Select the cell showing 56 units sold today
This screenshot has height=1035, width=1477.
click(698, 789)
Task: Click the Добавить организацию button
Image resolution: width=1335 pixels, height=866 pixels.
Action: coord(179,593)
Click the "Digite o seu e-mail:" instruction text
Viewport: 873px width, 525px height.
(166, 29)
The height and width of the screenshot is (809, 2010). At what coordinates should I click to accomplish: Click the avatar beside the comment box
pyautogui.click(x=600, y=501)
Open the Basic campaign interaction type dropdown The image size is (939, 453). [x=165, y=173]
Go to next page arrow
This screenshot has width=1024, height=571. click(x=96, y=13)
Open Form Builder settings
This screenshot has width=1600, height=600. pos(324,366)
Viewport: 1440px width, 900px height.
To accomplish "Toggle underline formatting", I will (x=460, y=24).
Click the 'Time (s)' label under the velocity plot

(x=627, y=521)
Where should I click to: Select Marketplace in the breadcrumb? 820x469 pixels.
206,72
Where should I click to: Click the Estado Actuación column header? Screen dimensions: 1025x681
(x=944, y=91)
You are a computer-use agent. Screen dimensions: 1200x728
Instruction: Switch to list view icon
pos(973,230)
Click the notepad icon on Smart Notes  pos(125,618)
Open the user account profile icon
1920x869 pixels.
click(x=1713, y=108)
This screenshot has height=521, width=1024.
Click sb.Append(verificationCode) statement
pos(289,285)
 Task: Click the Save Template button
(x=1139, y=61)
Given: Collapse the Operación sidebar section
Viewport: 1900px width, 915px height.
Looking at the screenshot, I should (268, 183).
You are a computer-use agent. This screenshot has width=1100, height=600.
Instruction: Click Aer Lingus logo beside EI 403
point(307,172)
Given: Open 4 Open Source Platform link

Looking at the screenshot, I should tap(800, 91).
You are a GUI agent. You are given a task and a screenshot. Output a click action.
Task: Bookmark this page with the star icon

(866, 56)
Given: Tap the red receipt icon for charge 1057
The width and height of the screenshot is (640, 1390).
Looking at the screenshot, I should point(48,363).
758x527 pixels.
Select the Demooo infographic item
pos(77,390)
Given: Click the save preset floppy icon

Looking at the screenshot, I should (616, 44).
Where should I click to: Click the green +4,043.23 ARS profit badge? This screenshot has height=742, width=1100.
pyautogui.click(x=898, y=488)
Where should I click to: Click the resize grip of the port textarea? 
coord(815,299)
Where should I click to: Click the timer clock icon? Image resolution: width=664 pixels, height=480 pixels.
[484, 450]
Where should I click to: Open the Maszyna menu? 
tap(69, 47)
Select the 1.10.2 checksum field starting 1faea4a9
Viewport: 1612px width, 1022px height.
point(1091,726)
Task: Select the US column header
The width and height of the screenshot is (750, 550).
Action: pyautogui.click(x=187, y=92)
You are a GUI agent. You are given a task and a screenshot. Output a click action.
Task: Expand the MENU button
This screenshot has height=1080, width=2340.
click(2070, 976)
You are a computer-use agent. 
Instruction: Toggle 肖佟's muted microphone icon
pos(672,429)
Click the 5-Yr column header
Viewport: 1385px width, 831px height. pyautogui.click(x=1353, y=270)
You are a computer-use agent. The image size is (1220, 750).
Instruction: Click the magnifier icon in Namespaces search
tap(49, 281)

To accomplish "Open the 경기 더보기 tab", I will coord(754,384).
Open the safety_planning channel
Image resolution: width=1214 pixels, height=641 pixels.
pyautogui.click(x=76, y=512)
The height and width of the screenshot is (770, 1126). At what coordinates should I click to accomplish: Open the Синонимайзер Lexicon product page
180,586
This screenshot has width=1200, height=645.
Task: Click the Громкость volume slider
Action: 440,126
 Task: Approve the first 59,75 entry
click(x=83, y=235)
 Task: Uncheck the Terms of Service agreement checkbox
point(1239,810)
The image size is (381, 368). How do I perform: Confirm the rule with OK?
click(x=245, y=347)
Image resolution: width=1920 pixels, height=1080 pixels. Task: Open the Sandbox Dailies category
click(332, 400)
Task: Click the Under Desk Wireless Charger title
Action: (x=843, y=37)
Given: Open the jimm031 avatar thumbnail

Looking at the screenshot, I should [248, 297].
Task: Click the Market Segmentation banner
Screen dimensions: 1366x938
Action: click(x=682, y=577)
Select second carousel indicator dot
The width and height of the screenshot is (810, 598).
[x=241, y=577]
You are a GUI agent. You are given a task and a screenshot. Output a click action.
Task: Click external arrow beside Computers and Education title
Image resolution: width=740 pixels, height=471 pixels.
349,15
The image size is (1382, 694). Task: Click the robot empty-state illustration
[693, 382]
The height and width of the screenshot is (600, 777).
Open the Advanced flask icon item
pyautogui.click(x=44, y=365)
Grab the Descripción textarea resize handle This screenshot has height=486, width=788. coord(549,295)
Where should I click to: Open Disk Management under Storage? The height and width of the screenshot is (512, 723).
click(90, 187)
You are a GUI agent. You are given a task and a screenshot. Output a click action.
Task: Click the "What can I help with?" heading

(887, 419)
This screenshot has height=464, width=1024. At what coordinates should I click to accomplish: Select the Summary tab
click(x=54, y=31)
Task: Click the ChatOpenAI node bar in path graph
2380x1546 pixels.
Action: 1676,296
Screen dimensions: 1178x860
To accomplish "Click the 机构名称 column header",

*-*-*

WORK TASK
Write out the entire listing exactly.

YOUR SOLUTION
Select the cell showing 56 units sold today
This screenshot has height=1035, width=1477.
click(698, 789)
Task: Click the Добавить организацию button
Image resolution: width=1335 pixels, height=866 pixels.
Action: coord(179,593)
Click the "Digite o seu e-mail:" instruction text
Viewport: 873px width, 525px height.
(166, 29)
The height and width of the screenshot is (809, 2010). At what coordinates should I click to accomplish: Click the avatar beside the comment box
pyautogui.click(x=600, y=501)
Open the Basic campaign interaction type dropdown The image size is (939, 453). [x=165, y=173]
Go to next page arrow
This screenshot has width=1024, height=571. click(x=96, y=13)
Open Form Builder settings
This screenshot has width=1600, height=600. pos(324,366)
Viewport: 1440px width, 900px height.
To accomplish "Toggle underline formatting", I will (x=460, y=24).
Click the 'Time (s)' label under the velocity plot

(x=627, y=521)
Where should I click to: Select Marketplace in the breadcrumb? 820x469 pixels.
206,72
Where should I click to: Click the Estado Actuación column header? Screen dimensions: 1025x681
(x=944, y=91)
You are a computer-use agent. Screen dimensions: 1200x728
Instruction: Switch to list view icon
pos(973,230)
Click the notepad icon on Smart Notes  pos(125,618)
Open the user account profile icon
1920x869 pixels.
click(x=1713, y=108)
This screenshot has height=521, width=1024.
Click sb.Append(verificationCode) statement
pos(289,285)
 Task: Click the Save Template button
(x=1139, y=61)
Given: Collapse the Operación sidebar section
Viewport: 1900px width, 915px height.
Looking at the screenshot, I should (268, 183).
You are a computer-use agent. This screenshot has width=1100, height=600.
Instruction: Click Aer Lingus logo beside EI 403
point(307,172)
Given: Open 4 Open Source Platform link

Looking at the screenshot, I should tap(800, 91).
You are a GUI agent. You are given a task and a screenshot. Output a click action.
Task: Bookmark this page with the star icon

(866, 56)
Given: Tap the red receipt icon for charge 1057
The width and height of the screenshot is (640, 1390).
Looking at the screenshot, I should point(48,363).
758x527 pixels.
Select the Demooo infographic item
pos(77,390)
Given: Click the save preset floppy icon

Looking at the screenshot, I should (616, 44).
Where should I click to: Click the green +4,043.23 ARS profit badge? This screenshot has height=742, width=1100.
pyautogui.click(x=898, y=488)
Where should I click to: Click the resize grip of the port textarea? 
coord(815,299)
Where should I click to: Click the timer clock icon? Image resolution: width=664 pixels, height=480 pixels.
[484, 450]
Where should I click to: Open the Maszyna menu? 
tap(69, 47)
Select the 1.10.2 checksum field starting 1faea4a9
Viewport: 1612px width, 1022px height.
point(1091,726)
Task: Select the US column header
The width and height of the screenshot is (750, 550).
Action: pyautogui.click(x=187, y=92)
You are a GUI agent. You are given a task and a screenshot. Output a click action.
Task: Expand the MENU button
This screenshot has height=1080, width=2340.
click(2070, 976)
You are a computer-use agent. 
Instruction: Toggle 肖佟's muted microphone icon
pos(672,429)
Click the 5-Yr column header
Viewport: 1385px width, 831px height. pyautogui.click(x=1353, y=270)
You are a computer-use agent. The image size is (1220, 750).
Instruction: Click the magnifier icon in Namespaces search
tap(49, 281)

To accomplish "Open the 경기 더보기 tab", I will coord(754,384).
Open the safety_planning channel
Image resolution: width=1214 pixels, height=641 pixels.
pyautogui.click(x=76, y=512)
The height and width of the screenshot is (770, 1126). At what coordinates should I click to accomplish: Open the Синонимайзер Lexicon product page
180,586
This screenshot has width=1200, height=645.
Task: Click the Громкость volume slider
Action: 440,126
 Task: Approve the first 59,75 entry
click(x=83, y=235)
 Task: Uncheck the Terms of Service agreement checkbox
point(1239,810)
The image size is (381, 368). How do I perform: Confirm the rule with OK?
click(x=245, y=347)
Image resolution: width=1920 pixels, height=1080 pixels. Task: Open the Sandbox Dailies category
click(332, 400)
Task: Click the Under Desk Wireless Charger title
Action: (x=843, y=37)
Given: Open the jimm031 avatar thumbnail

Looking at the screenshot, I should [248, 297].
Task: Click the Market Segmentation banner
Screen dimensions: 1366x938
Action: click(x=682, y=577)
Select second carousel indicator dot
The width and height of the screenshot is (810, 598).
[x=241, y=577]
You are a GUI agent. You are given a task and a screenshot. Output a click action.
Task: Click external arrow beside Computers and Education title
Image resolution: width=740 pixels, height=471 pixels.
349,15
The image size is (1382, 694). Task: Click the robot empty-state illustration
[693, 382]
The height and width of the screenshot is (600, 777).
Open the Advanced flask icon item
pyautogui.click(x=44, y=365)
Grab the Descripción textarea resize handle This screenshot has height=486, width=788. coord(549,295)
Where should I click to: Open Disk Management under Storage? The height and width of the screenshot is (512, 723).
click(90, 187)
You are a GUI agent. You are given a task and a screenshot. Output a click action.
Task: Click the "What can I help with?" heading

(887, 419)
This screenshot has height=464, width=1024. At what coordinates should I click to accomplish: Select the Summary tab
click(x=54, y=31)
Task: Click the ChatOpenAI node bar in path graph
2380x1546 pixels.
Action: 1676,296
Screen dimensions: 1178x860
To accomplish "Click the 机构名称 column header",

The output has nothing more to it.